L'épisode auquel on vient d'assister est pourtant absolument indigne de l'enjeu que représentent les OGM et la nécessité qu'il y a - et qui ne fera que s'intensifier - de répondre aux besoins alimentaires croissants et aux défis, notamment liés au changement climatique - que cela induit. Refuser de considérer cet enjeu - au delà de ce qu'il représente en terme de séduction politicienne - est une faute qui, dieu merci, est rattrapée par la Constitution.
J'écoutais, ce matin, Claude Allègre. Cet homme est indiscutablement un homme d'Etat. Il évoquait une variété de maïs, issue des OGM, qui nécessite un quart de besoin en eau de moins qu'une variété classique. Mais il est évident, que même en France, le problème de l'eau ne se pose pas puisque l'on peut indifféremment s'abreuver de certitudes idéologiques.
Combien d'entre ces apôtres du "génétiquement pur", hostiles par principe à une altération de l'agriculture, savent que la rouille du blé – désignée sous le nom de « Ug99 » - est en train de bouleverser au Moyen-Orient et en Afrique, la capacité de production en faisant perdre 30 % du potentiel de récolte et que ce parasite s'étend désormais : « Les pays à l'est de l'Iran tels l'Afghanistan, l'Inde, le Pakistan, le Turkménistan, l'Ouzbékistan et le Kazakhstan, tous grands producteurs de blé, sont les plus menacés par le parasite et doivent être en état d'alerte », a mis en garde la FAO dans un communiqué publié en mars dernier.

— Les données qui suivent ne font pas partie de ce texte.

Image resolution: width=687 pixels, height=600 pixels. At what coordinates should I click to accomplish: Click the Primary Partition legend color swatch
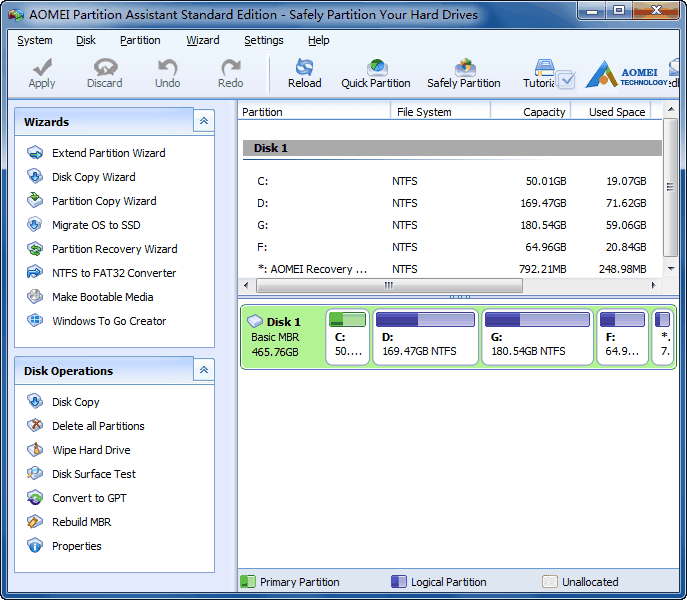click(249, 582)
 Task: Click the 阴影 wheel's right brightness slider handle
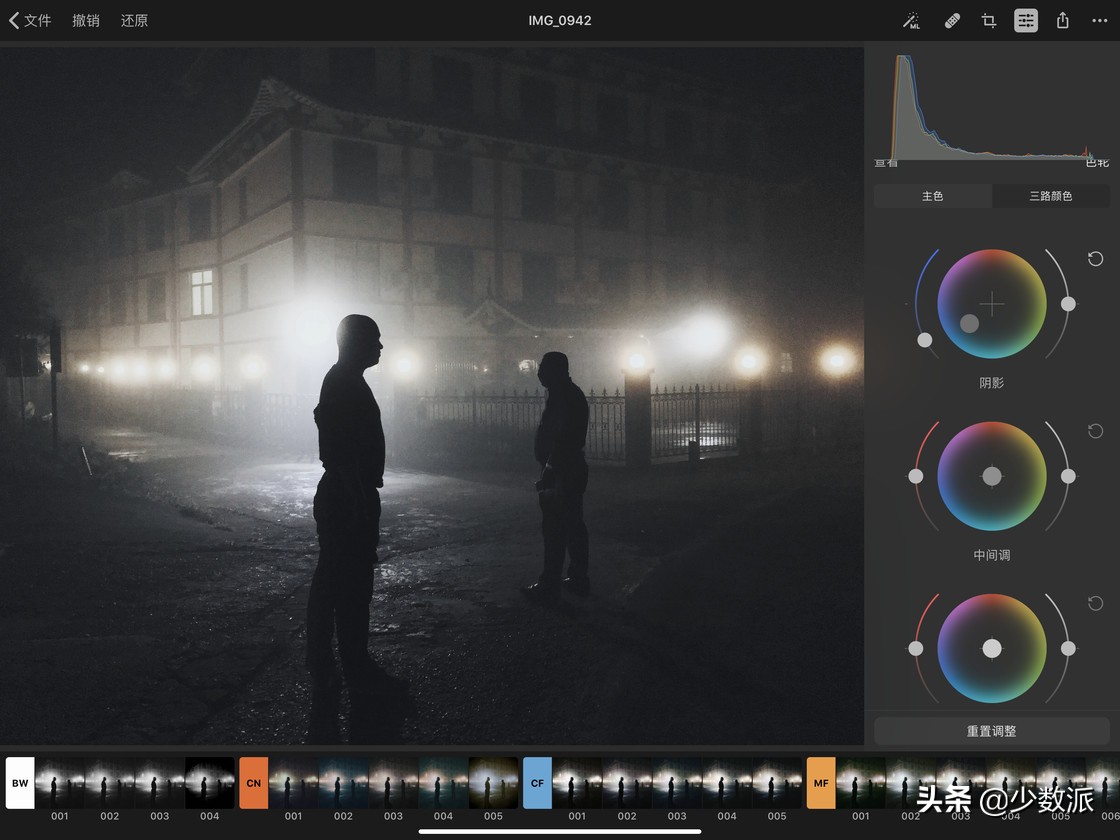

Faut-il s'exposer à ces risques ? Accepter leur incidence sur les cours de matières premières vivrières ? Accepter la fatalité naturelle, dans un environnement climatique déréglé, qui ne sera pas sans incidence sur la résistance des cultures à leurs prédateurs au nom d'une religion du bio érigée en secte. Mais ce qui se passe sur ce sujet est désormais, je le crains, du ressort de la commission de vigilance sur les dérives sectaires...
Ha, autre marotte bien française, la prétention d'avoir raison contre tous. Seule l'Europe, sous l'influence de la France, et à l'exception de l'Espagne, s'oppose aussi farouchement aux cultures OGM.
La France veut se placer sous un cloche. Pourquoi pas? On a bien mis le mètre-étalon sous pareille cloche. Je crains pourtant que ce que nous voulons étalonner, ici, est l'inconséquence nationale.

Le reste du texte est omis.